Without fail, up to and including our general rehearsal, my friend would forget at least one line in this critical scene, I would freeze up, and our drama teacher would chew me out for not managing to improvise. Amazingly, come premiere night, he remembered every single line, and continued to for every single performance. However, had he not, I’ve no doubt I’d have frozen on stage in front of hundreds of people.

If things do not go according to plan, I freeze. I recently learned that my “fear response” is to freeze as well, which was to be expected. Needless to say, this is inconvenient, so I plan most things out to a meticulous degree.

Some measure of planning can obviously be quite useful so you’re at the airport on time, don’t forget your passport and have somewhere to stay. But planning where to be at exactly what time, pre-booking all your tickets and restaurants, and even making alternate plans for varying weather conditions doesn’t leave you a lot of room for just going with the flow, being in the moment, meeting new people and being open to new experiences.

I tried to plan my father’s funeral. In fact we were rather in a panic about it, not knowing what to expect of an Irish funeral. My mum was going to play the harp. It was really important as we didn’t know what else would happen and we needed some structure. But by fate or amazing coincidence, the universe conspired against her, as harp strings kept snapping at breakneck speed, and replacing them and tuning the harp at some point became an exercise in futility. And guess what? The funeral was absolutely beautiful. My father’s friends showed up, instruments in hand, and gave him a musical tribute that will not soon be forgotten. Later, Mum and I decided it was meant to be – the harp strings were meant to break.

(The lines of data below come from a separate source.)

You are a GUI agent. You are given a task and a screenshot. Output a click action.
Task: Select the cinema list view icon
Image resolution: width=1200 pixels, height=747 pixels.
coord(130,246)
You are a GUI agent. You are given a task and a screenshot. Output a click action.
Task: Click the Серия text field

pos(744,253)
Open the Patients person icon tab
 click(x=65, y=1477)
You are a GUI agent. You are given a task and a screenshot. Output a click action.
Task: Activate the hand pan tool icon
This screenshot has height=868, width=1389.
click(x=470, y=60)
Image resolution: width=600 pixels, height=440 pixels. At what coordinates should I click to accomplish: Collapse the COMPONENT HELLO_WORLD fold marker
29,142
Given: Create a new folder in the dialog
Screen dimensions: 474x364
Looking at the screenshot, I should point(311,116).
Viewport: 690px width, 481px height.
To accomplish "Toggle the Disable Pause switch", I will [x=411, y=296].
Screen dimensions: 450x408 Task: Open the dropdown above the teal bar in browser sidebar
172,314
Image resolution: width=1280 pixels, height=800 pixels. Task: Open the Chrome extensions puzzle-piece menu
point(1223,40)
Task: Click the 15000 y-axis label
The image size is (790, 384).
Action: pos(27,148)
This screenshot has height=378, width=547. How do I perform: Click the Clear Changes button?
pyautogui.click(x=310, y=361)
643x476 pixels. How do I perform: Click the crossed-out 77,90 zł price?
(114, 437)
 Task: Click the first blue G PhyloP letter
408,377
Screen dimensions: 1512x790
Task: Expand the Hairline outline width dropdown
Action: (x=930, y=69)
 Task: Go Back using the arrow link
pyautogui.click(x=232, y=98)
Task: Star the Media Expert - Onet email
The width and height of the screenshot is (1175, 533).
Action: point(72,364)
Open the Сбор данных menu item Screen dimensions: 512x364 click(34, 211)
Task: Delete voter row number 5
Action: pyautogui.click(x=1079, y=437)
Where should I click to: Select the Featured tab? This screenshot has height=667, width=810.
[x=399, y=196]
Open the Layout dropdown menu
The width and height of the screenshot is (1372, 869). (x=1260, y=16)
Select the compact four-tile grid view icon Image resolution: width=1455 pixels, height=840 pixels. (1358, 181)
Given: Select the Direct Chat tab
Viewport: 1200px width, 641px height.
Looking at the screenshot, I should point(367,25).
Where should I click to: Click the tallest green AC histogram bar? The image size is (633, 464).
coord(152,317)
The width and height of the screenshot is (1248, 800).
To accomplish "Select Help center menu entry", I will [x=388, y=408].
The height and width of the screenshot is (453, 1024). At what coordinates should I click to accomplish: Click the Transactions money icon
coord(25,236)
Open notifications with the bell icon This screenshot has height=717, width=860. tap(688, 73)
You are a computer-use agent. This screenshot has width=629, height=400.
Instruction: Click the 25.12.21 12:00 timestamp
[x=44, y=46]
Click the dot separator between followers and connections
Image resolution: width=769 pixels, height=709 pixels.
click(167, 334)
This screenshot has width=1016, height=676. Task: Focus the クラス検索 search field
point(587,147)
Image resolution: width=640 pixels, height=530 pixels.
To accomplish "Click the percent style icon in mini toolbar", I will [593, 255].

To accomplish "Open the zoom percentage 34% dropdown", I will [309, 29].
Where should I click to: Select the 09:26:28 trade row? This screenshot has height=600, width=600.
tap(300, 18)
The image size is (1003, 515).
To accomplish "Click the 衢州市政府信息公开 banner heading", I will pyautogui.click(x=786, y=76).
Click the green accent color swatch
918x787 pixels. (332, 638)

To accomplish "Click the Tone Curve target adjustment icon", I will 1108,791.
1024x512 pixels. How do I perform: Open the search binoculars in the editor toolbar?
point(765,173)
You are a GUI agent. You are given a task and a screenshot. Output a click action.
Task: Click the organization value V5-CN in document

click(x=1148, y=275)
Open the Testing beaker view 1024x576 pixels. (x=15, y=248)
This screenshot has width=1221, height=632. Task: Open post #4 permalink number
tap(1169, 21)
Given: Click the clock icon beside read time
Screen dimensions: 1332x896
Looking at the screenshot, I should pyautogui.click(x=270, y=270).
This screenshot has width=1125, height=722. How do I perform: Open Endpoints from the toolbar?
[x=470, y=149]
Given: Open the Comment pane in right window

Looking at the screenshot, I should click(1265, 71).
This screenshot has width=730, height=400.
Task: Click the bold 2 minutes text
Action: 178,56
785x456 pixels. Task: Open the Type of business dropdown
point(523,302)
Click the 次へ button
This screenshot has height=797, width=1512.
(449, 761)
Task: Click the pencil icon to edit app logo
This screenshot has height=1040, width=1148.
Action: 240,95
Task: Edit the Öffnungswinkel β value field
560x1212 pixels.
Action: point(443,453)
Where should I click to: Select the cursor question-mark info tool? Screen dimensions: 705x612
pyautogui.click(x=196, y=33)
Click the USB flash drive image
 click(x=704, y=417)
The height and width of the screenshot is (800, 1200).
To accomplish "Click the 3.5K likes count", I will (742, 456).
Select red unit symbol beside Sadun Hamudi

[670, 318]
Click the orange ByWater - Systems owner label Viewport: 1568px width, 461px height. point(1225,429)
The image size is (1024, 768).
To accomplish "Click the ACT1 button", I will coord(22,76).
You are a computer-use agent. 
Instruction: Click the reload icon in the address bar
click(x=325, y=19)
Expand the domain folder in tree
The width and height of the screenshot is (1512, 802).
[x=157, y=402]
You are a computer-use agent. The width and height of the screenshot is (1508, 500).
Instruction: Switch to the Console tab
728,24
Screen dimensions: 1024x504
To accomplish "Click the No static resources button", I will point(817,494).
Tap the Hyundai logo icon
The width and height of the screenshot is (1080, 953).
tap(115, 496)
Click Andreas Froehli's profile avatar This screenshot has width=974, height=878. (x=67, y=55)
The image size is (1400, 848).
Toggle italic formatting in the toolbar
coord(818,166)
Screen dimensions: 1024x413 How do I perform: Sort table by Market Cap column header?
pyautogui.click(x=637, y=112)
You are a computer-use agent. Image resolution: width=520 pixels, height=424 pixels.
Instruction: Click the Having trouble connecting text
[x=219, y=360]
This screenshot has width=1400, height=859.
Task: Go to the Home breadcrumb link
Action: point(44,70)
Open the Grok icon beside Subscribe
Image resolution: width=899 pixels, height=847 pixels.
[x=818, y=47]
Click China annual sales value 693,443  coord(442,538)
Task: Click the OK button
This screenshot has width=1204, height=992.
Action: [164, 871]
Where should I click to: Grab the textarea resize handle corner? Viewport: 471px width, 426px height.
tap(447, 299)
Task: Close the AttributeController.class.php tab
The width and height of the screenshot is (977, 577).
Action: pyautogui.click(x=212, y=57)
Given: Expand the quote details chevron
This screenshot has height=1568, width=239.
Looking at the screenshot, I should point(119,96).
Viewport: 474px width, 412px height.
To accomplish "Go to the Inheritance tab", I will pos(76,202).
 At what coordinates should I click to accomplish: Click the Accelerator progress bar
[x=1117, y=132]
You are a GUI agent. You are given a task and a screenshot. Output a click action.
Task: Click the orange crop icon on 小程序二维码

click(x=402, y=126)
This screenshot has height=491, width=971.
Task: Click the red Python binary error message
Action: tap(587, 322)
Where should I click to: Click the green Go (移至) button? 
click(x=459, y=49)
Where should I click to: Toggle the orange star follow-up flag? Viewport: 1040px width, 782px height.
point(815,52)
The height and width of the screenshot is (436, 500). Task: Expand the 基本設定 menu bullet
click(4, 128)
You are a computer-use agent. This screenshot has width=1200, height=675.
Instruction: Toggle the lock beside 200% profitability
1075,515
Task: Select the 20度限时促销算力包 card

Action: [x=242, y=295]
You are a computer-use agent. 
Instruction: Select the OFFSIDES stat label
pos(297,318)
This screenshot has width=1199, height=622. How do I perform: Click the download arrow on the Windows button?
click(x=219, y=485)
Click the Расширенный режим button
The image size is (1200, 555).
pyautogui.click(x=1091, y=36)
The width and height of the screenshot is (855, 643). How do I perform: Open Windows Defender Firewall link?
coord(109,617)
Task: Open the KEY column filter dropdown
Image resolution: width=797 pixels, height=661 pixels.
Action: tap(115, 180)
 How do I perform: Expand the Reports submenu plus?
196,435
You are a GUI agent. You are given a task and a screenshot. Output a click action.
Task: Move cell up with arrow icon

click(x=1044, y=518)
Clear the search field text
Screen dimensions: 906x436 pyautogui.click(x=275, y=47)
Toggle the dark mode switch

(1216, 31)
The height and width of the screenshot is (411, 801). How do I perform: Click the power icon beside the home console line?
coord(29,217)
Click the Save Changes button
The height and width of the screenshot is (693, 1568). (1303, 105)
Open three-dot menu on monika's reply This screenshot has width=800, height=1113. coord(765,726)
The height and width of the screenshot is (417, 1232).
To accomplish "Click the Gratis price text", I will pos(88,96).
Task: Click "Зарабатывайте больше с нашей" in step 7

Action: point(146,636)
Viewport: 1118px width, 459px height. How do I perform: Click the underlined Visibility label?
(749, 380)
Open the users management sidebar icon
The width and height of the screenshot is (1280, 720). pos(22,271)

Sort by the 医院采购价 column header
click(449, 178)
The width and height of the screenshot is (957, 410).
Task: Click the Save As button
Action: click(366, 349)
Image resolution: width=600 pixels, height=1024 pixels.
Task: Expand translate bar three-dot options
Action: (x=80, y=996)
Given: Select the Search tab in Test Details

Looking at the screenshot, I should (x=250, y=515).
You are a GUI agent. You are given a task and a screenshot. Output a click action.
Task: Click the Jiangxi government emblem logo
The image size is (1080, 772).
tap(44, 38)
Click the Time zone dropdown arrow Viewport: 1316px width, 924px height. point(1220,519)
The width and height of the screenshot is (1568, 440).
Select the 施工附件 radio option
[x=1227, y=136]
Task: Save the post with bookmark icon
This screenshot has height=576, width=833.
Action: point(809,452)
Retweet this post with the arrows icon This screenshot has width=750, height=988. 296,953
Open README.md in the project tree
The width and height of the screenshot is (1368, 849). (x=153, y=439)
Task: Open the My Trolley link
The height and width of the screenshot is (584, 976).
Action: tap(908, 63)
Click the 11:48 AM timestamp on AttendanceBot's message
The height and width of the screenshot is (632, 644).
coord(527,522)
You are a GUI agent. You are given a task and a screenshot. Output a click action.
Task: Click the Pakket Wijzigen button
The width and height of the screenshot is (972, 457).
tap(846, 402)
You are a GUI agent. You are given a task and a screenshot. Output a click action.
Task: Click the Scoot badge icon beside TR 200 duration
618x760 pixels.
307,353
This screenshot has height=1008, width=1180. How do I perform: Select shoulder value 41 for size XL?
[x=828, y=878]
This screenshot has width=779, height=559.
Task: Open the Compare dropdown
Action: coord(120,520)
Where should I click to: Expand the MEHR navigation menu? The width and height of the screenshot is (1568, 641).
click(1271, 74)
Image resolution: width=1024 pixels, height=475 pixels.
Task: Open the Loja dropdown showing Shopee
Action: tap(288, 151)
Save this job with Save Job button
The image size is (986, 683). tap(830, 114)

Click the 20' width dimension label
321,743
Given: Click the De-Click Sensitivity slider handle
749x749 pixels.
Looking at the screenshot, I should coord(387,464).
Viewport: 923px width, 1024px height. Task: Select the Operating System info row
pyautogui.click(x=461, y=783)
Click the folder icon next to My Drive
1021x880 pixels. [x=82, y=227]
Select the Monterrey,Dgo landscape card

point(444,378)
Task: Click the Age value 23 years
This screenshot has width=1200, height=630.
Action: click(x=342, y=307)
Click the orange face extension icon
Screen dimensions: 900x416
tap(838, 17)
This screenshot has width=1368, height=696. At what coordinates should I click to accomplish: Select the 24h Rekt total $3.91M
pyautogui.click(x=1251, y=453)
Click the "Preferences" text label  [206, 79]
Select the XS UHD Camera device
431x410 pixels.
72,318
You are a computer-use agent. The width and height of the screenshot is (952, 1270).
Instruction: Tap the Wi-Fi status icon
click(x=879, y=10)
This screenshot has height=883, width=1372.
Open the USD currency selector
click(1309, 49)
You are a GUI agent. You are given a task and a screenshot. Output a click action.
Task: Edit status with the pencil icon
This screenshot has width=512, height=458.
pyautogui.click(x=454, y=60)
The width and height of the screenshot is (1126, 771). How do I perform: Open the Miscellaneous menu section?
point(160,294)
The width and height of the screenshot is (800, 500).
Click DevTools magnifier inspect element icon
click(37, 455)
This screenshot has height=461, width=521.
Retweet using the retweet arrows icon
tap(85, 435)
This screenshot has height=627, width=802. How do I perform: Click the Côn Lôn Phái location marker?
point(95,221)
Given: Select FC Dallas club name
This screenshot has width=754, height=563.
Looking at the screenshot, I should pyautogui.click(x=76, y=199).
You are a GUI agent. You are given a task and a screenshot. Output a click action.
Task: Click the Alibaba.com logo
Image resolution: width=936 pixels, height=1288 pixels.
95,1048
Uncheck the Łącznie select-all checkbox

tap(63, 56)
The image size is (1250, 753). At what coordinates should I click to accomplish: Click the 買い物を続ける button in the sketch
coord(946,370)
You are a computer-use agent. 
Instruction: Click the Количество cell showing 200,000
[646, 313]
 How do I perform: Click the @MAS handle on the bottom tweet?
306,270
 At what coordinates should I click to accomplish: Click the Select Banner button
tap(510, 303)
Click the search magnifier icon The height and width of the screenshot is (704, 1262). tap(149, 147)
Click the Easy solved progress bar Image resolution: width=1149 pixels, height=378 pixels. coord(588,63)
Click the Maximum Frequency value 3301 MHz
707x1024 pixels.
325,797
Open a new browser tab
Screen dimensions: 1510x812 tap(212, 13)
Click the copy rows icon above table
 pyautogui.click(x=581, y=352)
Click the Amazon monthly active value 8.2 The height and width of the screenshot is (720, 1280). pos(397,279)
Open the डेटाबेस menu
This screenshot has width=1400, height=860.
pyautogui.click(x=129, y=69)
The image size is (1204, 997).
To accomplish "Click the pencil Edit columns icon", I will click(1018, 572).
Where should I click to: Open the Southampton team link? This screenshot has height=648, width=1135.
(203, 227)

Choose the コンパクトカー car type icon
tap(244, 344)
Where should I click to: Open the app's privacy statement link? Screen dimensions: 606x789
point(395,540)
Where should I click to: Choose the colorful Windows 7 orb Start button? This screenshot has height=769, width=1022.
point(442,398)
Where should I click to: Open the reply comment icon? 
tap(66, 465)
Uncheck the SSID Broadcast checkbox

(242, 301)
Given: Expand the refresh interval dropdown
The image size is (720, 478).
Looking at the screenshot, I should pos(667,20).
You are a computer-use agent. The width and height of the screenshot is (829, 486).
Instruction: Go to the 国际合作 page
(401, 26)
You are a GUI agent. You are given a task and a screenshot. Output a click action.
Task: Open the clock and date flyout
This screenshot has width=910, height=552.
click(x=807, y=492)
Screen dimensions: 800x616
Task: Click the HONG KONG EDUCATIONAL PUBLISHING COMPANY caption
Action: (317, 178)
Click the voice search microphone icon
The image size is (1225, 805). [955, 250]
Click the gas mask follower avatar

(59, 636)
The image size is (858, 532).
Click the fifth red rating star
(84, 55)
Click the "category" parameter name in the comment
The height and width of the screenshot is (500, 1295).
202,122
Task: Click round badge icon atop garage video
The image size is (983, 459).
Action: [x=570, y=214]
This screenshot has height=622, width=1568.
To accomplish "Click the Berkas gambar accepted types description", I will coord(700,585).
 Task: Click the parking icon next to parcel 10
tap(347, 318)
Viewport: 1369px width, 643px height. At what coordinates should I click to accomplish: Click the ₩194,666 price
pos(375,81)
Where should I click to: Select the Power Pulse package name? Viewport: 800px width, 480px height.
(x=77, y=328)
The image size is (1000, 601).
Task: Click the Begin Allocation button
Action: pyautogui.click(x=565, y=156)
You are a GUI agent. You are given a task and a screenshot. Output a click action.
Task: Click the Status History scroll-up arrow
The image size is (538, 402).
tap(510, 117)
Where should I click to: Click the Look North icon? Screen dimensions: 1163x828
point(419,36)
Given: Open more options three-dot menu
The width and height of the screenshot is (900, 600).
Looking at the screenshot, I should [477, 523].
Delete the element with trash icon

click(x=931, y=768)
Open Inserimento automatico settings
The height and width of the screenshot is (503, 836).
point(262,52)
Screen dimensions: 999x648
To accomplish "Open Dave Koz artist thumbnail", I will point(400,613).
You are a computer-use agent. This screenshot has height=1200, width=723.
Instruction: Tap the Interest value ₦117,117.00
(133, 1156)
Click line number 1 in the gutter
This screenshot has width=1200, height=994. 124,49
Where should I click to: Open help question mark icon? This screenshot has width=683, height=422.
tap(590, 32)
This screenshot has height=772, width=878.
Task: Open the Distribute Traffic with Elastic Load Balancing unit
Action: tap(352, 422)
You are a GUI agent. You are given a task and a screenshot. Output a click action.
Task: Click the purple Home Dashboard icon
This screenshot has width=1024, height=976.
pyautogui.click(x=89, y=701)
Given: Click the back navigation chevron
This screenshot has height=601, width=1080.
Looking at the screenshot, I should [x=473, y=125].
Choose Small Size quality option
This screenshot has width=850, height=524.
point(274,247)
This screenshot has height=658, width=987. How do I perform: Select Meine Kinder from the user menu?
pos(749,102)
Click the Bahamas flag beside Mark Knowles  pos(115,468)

And, maybe more metaphorical harp strings were meant to break but in my pig-headedness I’ve refused to let them, and missed out on important life experiences, or at the very least something beautiful.

As clichéd as it sounds, I want to stop and smell the roses. I want there to be room for making different decisions and winging it. That’s when life happens. And mistakes. But mistakes are OK too, and part of this whole learning experience that life ultimately is.

So for me, part of this journey is letting go. Not of my dad, but of fear, expectation and control. After many years in and out of therapy, I’ve not made much headway with fear and control. I have become more aware of them, but they are still my guiding stars. So I hope that by (measuredly) following in my father’s footsteps I can learn something from his free spirit and sense of adventure.